La novela entre el Xeneize y Paulo Dybala, de 32 años, tuvo su punto final este lunes. Después de tantas idas y vueltas, el cordobés le comunicó a la dirigencia de Boca su negativa a pegar la vuelta al país y aceptó las condiciones para extender su vínculo con la Loba por varias temporadas más.
El contrato de Paulo Dybala en Europa vencía el 30 de junio, una ventana que ilusionó a Juan Román Riquelme y a todo el Consejo de Fútbol con un regreso a costo cero. Sin embargo, el propio jugador había pedido un tiempo para evaluar la propuesta xeneize y su continuidad en el Calcio. La respuesta llegó en los últimos días y enterró el sueño de Boca.

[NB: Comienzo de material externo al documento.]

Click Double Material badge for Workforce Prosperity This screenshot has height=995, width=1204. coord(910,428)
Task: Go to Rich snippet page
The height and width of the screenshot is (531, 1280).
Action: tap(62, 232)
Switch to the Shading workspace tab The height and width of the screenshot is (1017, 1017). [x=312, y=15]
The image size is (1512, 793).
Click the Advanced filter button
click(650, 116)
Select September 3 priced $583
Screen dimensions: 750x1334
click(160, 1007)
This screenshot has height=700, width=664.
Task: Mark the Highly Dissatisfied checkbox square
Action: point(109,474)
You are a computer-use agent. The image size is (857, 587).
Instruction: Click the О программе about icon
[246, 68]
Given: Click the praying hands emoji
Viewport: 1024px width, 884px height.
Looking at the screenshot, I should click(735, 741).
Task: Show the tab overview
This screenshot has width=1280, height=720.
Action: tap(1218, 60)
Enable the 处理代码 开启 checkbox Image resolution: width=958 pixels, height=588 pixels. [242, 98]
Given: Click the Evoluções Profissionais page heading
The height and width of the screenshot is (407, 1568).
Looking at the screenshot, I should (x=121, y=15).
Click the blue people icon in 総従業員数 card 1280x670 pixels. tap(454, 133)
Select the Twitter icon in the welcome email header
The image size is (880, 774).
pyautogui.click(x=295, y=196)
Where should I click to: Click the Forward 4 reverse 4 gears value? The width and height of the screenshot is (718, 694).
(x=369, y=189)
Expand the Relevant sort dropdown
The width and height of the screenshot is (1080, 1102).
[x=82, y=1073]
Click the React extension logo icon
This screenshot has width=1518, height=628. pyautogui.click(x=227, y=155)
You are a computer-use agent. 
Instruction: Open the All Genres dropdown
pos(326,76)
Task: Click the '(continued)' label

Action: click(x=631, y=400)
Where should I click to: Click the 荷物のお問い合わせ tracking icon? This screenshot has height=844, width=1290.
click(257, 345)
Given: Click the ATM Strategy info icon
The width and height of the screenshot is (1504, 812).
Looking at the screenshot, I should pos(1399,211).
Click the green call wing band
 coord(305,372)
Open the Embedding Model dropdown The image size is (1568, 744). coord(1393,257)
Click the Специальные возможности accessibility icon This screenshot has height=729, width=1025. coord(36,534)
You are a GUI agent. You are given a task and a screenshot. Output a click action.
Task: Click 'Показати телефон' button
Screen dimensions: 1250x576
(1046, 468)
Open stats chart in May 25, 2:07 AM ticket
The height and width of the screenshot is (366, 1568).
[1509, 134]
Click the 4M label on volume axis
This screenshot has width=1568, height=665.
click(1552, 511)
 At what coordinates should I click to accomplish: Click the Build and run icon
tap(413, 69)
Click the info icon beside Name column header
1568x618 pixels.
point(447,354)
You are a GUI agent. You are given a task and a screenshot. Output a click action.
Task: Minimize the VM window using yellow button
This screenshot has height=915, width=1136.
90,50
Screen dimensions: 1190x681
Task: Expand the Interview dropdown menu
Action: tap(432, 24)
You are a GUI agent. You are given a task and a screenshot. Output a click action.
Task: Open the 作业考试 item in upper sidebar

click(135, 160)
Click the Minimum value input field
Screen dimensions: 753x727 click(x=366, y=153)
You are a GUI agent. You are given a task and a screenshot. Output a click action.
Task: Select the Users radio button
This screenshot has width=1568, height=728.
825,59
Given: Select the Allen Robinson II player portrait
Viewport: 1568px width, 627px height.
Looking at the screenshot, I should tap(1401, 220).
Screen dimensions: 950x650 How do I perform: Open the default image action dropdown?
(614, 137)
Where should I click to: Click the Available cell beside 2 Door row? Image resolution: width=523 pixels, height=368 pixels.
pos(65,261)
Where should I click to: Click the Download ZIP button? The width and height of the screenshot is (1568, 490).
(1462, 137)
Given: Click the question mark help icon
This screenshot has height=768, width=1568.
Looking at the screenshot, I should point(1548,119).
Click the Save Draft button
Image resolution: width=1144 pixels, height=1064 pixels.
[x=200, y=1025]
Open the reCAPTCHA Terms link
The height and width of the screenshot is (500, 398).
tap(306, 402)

Los números que inclinaron la balanza
La renovación de Paulo Dybala con la Roma incluye un ajuste salarial fuerte. El cordobés aceptó una rebaja del 65% en sus ingresos por la nueva política de recorte presupuestario del club de la capital italiana. Pasó de percibir 8 millones de euros por temporada a solo 3 millones.
Tanto Riquelme como el entrenador Rodolfo Arruabarrena mantuvieron contactos directos con Dybala en los últimos meses para conocer sus intenciones reales. El atacante siempre dejó abierta la chance de volver, pero su prioridad era seguir en el fútbol italiano si las condiciones económicas y deportivas lo convencían.
Ahora solo resta que la Roma haga el anuncio oficial de la extensión del contrato, una vez que se resuelvan los últimos trámites burocráticos. Dybala seguirá vistiendo la camiseta de la Loba, y Boca deberá apuntar a otros objetivos en un mercado de pases que no le da respiro.